Money: I need to reduce my regular maintenance expenditures in general, and deeply rework where and how I’m spending my limited resources. I need anything that goes out to work actively toward the keeping of my sanity and health; everything else must go. Financial health is its own freedom. To that end I need to pay debts as quickly and as timely as possible; I need to decrease my weekly / monthly expenses; and I need to increase my weekly and monthly income. (Gosh, when it’s written down like that, it seems so simple, doesn’t it?)
Tasks:
  • Submit two resumes a week to jobs that actually work for me. Being selective isn’t really a luxury most folks have in this economy, and I’m right there with them. But if I die of a heart attack from job stress (a real and pending concern), I won’t be able to provide.
  • Keep credit cards at 25% or less. Period. If it has to go on a card, pay it off from the bank account. Chances are I can get by with what I already have.
  • Establish automatic payment to credit cards.
  • Make a schedule for debt payments with amortization dates included.
  • Make a note of my credit score every month.
  • Establish automatic draft for electric, cell phone, rent and amenities payments.
  • Cancel water, internet, gas accounts after the move.
  • Downgrade the cell phone plan drastically.
  • Verify automatic payments for student loans, medical debts, and credit cards.
  • Investigate to make certain all medical bills from this summer have been found and collected into one account.
  • Make automatic deduction to savings for emergency fund.
  • Let people have the opportunity to buy my food. Online subscription for the week.
  • Clean apartments. Set up an appointment schedule for folks to hire me and a teenager to come in and do basic cleaning on their apartment for $50 a week.
Energy: The whole reason for this mission is to acknowledge that how I spend my energy is deeply meaningful to my health in all its manifestations: emotional, physical, mental and spiritual. I deserve a life that is calm, predictable and lovely. I can’t be a good mother or provider or student or friend if I don’t make the effort to achieve and maintain a life that allows me to be my best.

  • Regular acupuncture and medication for the heart (at least one per month).
  • Regular hair cut (at least one per challenge).
  • Daily quiet time.
  • Study time to improve my chances of switching careers well. There are a million burger-flipping jobs out there, but no one really wants a 44 year old graduate degree holding technical guru for that. And since I’m done with the IT world, I need to beef up my credentials in the legal world in order to transition without destroying my family or myself.
    • Networking: Monthly meeting of the paralegal professional association
    • Classes: Two paralegal classes a term until certification is complete
    • Professional Associations: Join the local chapter of the professional association.
  • Cooking.
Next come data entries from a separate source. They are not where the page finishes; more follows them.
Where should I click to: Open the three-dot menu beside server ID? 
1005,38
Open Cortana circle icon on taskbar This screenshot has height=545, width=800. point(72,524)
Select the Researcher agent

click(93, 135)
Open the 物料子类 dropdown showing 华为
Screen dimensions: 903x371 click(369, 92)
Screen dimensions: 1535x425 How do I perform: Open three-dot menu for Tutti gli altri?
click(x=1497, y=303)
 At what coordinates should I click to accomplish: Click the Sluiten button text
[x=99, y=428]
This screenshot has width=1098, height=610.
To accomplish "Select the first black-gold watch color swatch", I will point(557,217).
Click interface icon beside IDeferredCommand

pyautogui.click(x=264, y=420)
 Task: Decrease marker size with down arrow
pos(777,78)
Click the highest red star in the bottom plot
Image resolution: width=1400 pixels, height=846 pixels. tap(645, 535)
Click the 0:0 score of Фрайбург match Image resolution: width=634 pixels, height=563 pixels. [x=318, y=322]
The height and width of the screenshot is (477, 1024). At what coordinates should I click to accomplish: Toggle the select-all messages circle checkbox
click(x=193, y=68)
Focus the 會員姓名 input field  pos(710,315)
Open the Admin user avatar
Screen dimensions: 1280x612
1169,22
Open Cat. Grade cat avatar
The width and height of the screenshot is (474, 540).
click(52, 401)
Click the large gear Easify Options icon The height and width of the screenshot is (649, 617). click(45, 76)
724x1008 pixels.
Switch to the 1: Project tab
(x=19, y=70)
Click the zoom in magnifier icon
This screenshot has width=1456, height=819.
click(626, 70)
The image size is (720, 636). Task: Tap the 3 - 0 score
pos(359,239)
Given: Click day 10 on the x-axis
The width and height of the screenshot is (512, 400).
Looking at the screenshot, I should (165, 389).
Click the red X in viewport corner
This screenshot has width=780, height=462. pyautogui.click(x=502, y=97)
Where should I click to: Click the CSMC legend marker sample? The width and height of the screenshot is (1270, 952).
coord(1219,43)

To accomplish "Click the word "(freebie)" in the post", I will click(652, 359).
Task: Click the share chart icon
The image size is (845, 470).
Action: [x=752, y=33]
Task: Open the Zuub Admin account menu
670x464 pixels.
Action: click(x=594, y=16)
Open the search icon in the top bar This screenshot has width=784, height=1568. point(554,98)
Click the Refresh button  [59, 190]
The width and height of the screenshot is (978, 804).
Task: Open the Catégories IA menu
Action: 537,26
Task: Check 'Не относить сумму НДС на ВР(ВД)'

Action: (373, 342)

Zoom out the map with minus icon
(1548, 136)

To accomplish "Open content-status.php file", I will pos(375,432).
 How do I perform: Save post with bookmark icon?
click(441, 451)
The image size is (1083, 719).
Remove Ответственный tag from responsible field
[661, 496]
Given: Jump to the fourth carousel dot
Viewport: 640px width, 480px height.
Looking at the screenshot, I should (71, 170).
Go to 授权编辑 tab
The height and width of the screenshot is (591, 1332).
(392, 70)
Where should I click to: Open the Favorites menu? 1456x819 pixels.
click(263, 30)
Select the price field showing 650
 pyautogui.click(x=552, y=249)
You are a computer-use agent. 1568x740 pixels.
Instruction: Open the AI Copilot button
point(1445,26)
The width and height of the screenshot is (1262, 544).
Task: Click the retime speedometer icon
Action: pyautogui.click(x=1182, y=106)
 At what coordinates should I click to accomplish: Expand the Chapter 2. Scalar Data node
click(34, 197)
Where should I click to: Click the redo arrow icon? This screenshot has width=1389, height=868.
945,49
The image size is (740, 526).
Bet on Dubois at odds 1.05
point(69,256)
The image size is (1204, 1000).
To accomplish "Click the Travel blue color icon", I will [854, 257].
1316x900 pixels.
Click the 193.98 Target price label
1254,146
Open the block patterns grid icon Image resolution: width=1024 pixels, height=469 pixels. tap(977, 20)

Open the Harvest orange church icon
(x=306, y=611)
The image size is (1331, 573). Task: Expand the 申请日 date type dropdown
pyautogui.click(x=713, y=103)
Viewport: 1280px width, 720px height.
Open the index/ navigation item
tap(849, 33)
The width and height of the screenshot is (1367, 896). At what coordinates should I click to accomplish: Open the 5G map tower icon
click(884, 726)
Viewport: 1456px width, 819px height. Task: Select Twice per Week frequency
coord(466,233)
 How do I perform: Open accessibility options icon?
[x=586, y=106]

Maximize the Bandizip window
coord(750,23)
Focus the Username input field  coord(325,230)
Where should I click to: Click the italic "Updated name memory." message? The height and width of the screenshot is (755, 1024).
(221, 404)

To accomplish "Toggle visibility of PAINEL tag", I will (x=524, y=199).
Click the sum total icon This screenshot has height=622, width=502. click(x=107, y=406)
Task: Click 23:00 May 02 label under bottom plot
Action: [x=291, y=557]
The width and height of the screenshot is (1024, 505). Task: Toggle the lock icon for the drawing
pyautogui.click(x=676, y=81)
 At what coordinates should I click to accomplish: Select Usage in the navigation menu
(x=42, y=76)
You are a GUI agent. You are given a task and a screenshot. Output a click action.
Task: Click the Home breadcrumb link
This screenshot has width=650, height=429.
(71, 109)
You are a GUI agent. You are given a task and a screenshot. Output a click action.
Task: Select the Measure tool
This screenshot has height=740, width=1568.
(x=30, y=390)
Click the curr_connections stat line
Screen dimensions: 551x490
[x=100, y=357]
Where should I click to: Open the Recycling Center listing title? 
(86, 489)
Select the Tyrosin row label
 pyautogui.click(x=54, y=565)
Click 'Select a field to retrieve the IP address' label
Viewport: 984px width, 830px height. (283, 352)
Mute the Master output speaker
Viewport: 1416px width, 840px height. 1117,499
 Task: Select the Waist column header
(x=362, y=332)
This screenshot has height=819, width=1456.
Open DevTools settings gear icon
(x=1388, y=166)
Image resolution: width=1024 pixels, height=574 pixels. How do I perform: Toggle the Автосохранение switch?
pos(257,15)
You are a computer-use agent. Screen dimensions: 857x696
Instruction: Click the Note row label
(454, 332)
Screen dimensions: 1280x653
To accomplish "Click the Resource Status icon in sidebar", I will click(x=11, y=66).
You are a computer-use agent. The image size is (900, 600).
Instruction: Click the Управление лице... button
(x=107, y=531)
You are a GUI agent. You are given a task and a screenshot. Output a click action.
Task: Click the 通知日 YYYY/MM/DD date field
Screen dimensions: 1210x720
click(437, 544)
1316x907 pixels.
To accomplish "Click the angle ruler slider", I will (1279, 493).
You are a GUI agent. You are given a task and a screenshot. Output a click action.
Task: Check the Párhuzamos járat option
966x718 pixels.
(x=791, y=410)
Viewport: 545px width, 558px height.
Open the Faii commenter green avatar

This is my Happy Space, and I need the luxury and energy to revisit it in a loving, creative way at least once a week.
  • Yoga. Bend but do not break. Yoga helps my in so many ways. Find a weekly class that fits my schedule and my budget.
  • Water. Drinking water regularly helps flush toxins out of my system and keeps me grounded in a way I don’t really understand, but have truly come to love. So I need to keep doing that. Two liters or more a day.
  • Walking. Keep track of my daily steps. Minimum of 5,000 a day for this challenge.